Access our free Colorado month-to-month lease agreement template to ensure it adheres to the state laws.

Month-to-Month Leases in Colorado

A Colorado lease agreement is a contract between a landlord and tenant, documenting the terms and conditions of renting a property. This agreement provides an overview of key elements, types, legal requirements, and common mistakes to avoid.

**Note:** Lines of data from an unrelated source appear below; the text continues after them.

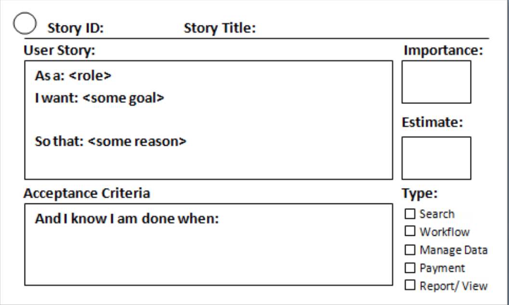Check the Manage Data checkbox
509x305 pixels.
[x=410, y=250]
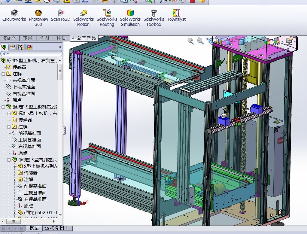The image size is (307, 234).
Task: Open the feature tree filter dropdown
Action: [5, 53]
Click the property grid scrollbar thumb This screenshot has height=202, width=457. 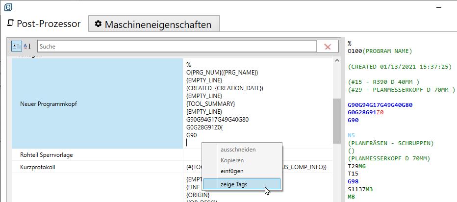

Lease Termination and Renewal

  • In Colorado, the notice required to end a month-to-month lease depends on the tenant’s length of stay, not the rental payment period. The notice required can be 21, 28, or 91 days.
  • In Colorado, tenants can be evicted for violating a month-to-month lease or overstaying after a valid termination notice. Evictions typically take two to four weeks.

Rent Increases

  • Landlords in Colorado cannot raise rent more than once a year, even without a lease.
  • A Colorado lease should clearly state when and how notices will be received about rent increases. It may serve as a notice of the change in rent at a certain point in the future.
  • Colorado’s state legislature has prohibited cities from implementing rent control. Thus, there are no restrictions on how much a landlord can raise the rent.

Security Deposit

  • If your landlord has valid charges that are lower than your deposit. In that case, you should receive a refund for the remaining amount.
  • If you have not caused any damage and have paid all rent and utilities, you should receive your full deposit back.
  • Your landlord has 30 days (or up to 60 days if specified in the lease) to return your security deposit or provide a specific list of deductions. 
  • You must receive either the deposit or the list within this time.

Tenant Rights

  • A landlord has a legal obligation to provide quiet enjoyment to tenants, ensuring that they can live peacefully in their rented property.
  • The tenant must be given advance notice before the landlord can enter the premises. They also cannot interfere with the tenant’s daily life.
  • If the tenant reports a habitability breach, the landlord must fix it within five days. If not, the tenant can terminate the lease by leaving the property 10-30 days after notice.

Required Disclosures

As a landlord, you must provide written disclosures to comply with federal and state laws and Colorado lease agreements. These disclosures inform tenants of their lease rights and terms. They are typically included in the lease or as a separate notice and must be in writing.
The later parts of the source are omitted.